TEXTO DE LECTURA:

Mira cómo un corazón trasplantado se mantiene vivo con sangre oxigenada y presión constante
En este video, se puede observar cómo, durante un trasplante de corazón, el órgano se conecta a un dispositivo de perfusión caliente que bombea un suministro continuo de sangre oxigenada y electrolitos, manteniendo la temperatura y la presión constantes, asegurando que el corazón permanezca activo y saludable mientras se realiza la cirugía.
De la cirugía a la vida: el corazón que nunca deja de latir
Pero el cuidado del corazón no termina en el quirófano. Según estudios de la American Heart Association, pequeños cambios diarios en tu rutina pueden marcar una gran diferencia para mantener tu corazón fuerte y saludable. A continuación, te presentamos un paso a paso para lograr un día ideal para tu salud cardiovascular, basado en evidencia científica:
Mañana: el inicio de un corazón fuerte
Desayuno nutritivo: Comienza el día con frutas, verduras y alimentos integrales. La Dra. Kathryn M. Rexrode recomienda seguir el modelo DASH, que enfatiza el consumo de frutas, verduras, cereales integrales y lácteos bajos en grasa, mientras reduce la ingesta de sodio. Este enfoque ayuda a prevenir la hipertensión y mantiene saludables los vasos sanguíneos.

TAREAS POR HACER:
1. Repite, por favor, todo lo que va desde "Mira cómo un" hasta "realiza la cirugía." en el texto sobre el corazón, sin cambiar nada.
2. Prosigue el texto sobre el cuidado del corazón a partir del punto en que se detiene.
Las líneas no intervienen para nada en esto.

EXTRACTOS DE DATOS:
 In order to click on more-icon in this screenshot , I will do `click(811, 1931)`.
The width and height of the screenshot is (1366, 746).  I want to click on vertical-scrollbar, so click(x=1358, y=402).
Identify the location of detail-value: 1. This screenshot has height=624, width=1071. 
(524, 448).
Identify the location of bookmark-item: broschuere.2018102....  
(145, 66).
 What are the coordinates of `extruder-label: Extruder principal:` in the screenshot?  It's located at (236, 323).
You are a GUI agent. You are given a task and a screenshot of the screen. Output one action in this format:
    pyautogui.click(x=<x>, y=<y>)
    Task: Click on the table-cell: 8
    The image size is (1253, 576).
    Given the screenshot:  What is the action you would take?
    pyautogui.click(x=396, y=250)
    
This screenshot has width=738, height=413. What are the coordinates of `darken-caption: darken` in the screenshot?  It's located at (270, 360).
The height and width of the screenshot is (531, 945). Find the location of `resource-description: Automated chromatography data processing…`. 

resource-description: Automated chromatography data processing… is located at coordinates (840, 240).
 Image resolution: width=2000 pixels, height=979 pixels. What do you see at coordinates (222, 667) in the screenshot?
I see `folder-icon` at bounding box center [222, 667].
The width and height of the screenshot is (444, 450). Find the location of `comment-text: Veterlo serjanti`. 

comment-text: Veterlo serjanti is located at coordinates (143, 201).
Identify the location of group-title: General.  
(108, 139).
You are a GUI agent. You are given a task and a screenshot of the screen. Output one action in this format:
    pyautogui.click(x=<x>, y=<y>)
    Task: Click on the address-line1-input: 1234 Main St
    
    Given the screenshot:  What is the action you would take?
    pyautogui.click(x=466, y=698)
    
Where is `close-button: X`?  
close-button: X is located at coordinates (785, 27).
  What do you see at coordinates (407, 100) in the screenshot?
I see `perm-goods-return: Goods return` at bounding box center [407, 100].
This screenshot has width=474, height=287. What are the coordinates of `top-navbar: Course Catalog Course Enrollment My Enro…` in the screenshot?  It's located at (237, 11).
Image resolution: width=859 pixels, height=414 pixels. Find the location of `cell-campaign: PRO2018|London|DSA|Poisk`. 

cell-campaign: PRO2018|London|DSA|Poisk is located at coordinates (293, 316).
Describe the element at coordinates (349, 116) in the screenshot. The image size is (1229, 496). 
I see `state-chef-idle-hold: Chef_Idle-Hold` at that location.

CONJUNTO DE RESPUESTAS:
1.
Mira cómo un corazón trasplantado se mantiene vivo con sangre oxigenada y presión constante
En este video, se puede observar cómo, durante un trasplante de corazón, el órgano se conecta a un dispositivo de perfusión caliente que bombea un suministro continuo de sangre oxigenada y electrolitos, manteniendo la temperatura y la presión constantes, asegurando que el corazón permanezca activo y saludable mientras se realiza la cirugía.

2.
Higiene bucal: Cepillarse los dientes diariamente y realizar limpieza profesional al menos una vez al año puede reducir el riesgo cardiovascular hasta en un 14%. La placa dental puede causar inflamación y afectar las arterias, por lo que cuidar la boca es cuidar el corazón.
Hidratación adecuada: Beber entre 2,5 y 3 litros de agua diarios, más si hay actividad física o altas temperaturas. Mantener el cuerpo libre de microplásticos y bien hidratado protege el sistema cardiovascular.
Ejercicio matutino: Actividades como caminar, trotar o ejercicios aeróbicos fortalecen la capacidad cardiorrespiratoria. La OMS recomienda 150 minutos semanales de ejercicio moderado o 75 de intenso, sumado a dos sesiones de fortalecimiento muscular.
Tarde: energía y equilibrio para tu corazón
Almuerzo balanceado: Opta por vegetales variados, proteínas saludables y platos simples. Las caminatas cortas después de comer ayudan a mejorar la circulación y mantener la presión arterial estable.
Merienda saludable: Frutas, vegetales con hummus o frutos secos con fibra y grasas saludables. Moverse cada hora reduce los efectos negativos del sedentarismo.
Control del estrés: Técnicas de respiración profunda, pausas breves y momentos de calma ayudan a mantener la presión arterial en rangos saludables y protegen la función cardiovascular.
Noche: descanso y regeneración cardíaca
Cena equilibrada: Alterna fuentes de proteínas para favorecer la masa muscular y aportar aminoácidos esenciales.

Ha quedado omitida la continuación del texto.